Supplied information:
------------------------------------------------------------------------
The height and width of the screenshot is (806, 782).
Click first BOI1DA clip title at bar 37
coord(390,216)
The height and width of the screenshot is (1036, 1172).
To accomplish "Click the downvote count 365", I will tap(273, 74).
------------------------------------------------------------------------
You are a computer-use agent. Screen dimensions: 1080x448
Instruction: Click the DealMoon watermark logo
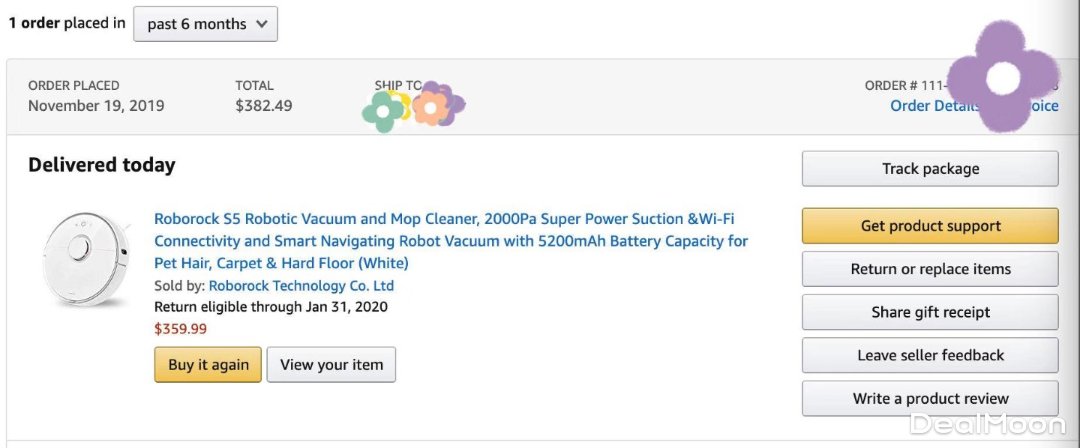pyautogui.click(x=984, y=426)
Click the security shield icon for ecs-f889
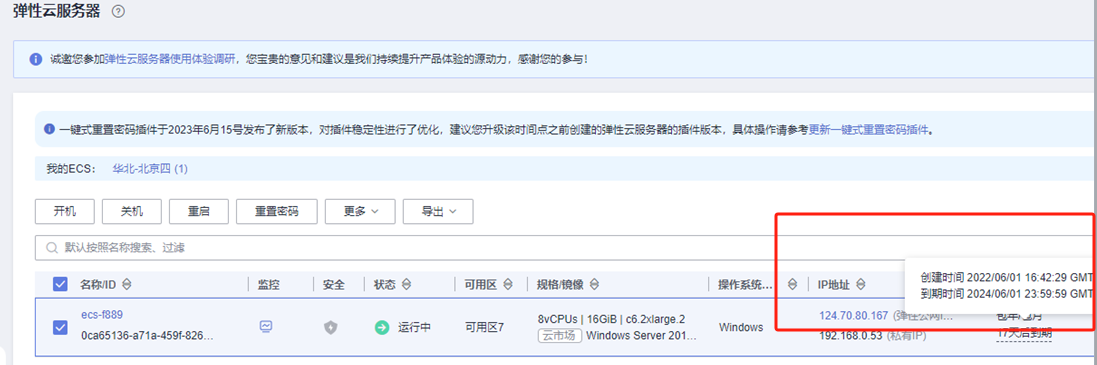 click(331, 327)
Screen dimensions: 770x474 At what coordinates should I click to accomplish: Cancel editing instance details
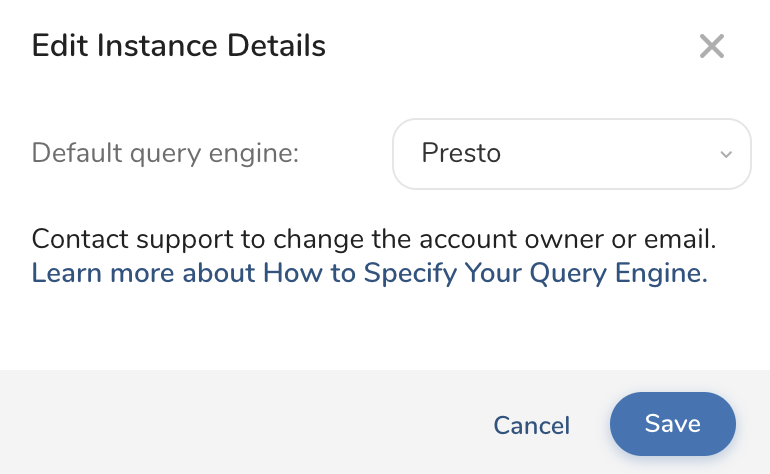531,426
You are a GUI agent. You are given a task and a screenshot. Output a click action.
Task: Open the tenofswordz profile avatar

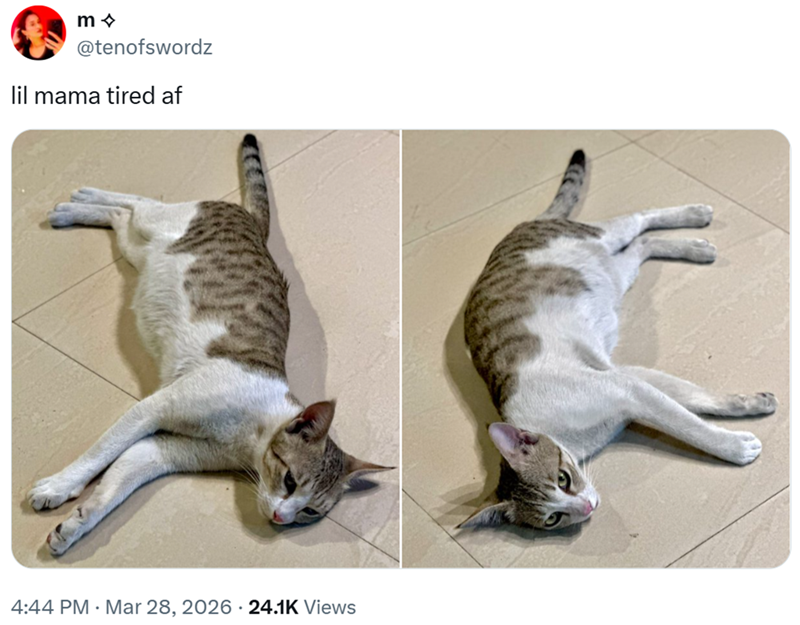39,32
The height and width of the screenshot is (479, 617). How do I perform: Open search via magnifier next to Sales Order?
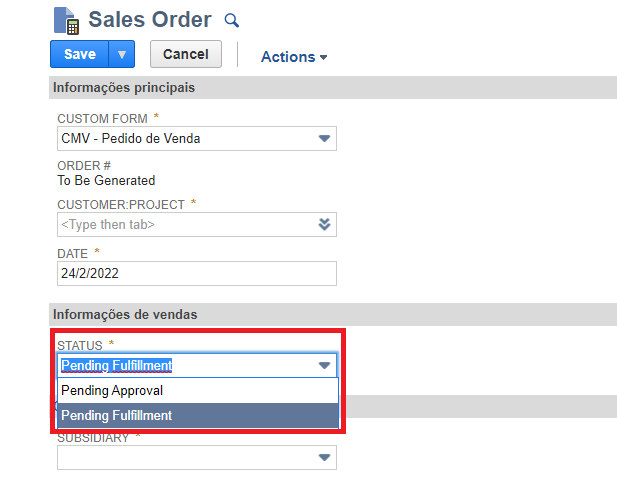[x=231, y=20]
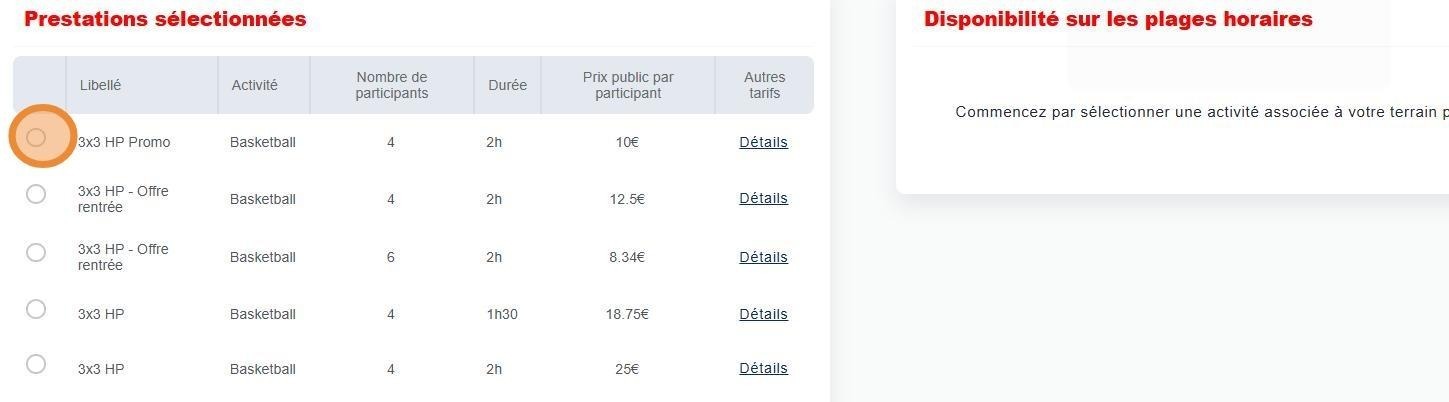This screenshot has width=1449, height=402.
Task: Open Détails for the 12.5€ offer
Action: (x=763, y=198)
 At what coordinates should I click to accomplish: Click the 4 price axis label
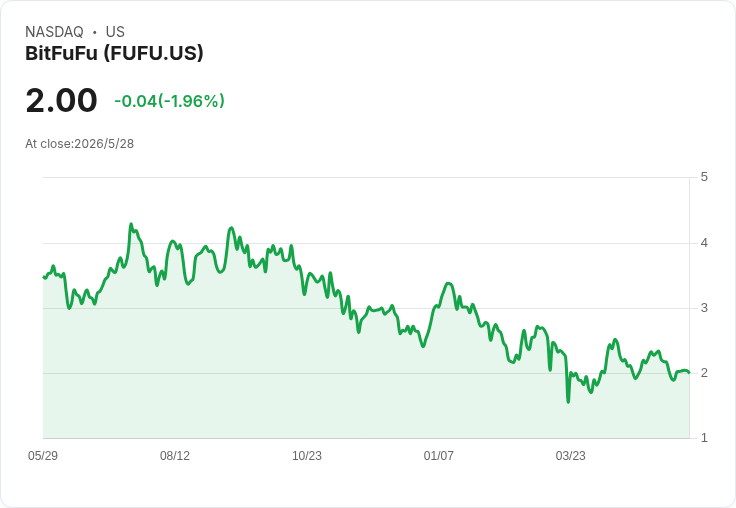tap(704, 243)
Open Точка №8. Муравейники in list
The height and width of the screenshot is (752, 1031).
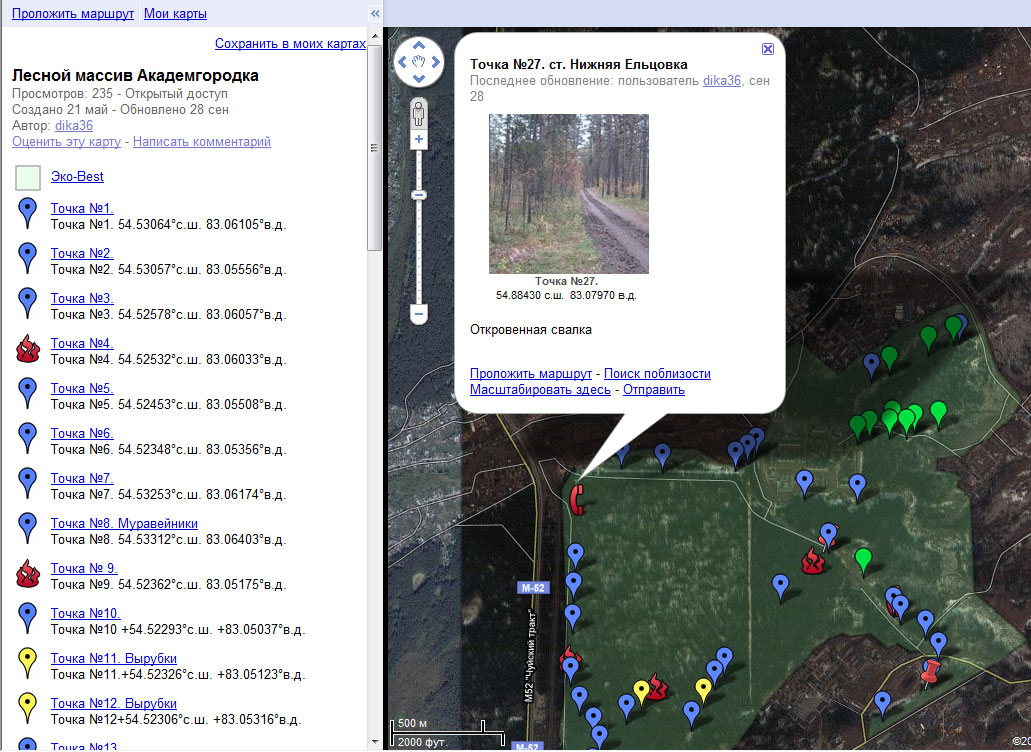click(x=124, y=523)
------------------------------------------------------------------------
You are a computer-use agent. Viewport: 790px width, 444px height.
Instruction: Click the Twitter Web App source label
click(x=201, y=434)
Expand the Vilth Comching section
------------------------------------------------------------------------
Lines holding the string "agent": find them in the listing above and copy each one.

You are a computer-use agent. Screen dimensions: 1080x448
You are a GUI agent. You are given a task and a screenshot. Output a click action.
You are a computer-use agent. Viewport: 790px width, 444px height.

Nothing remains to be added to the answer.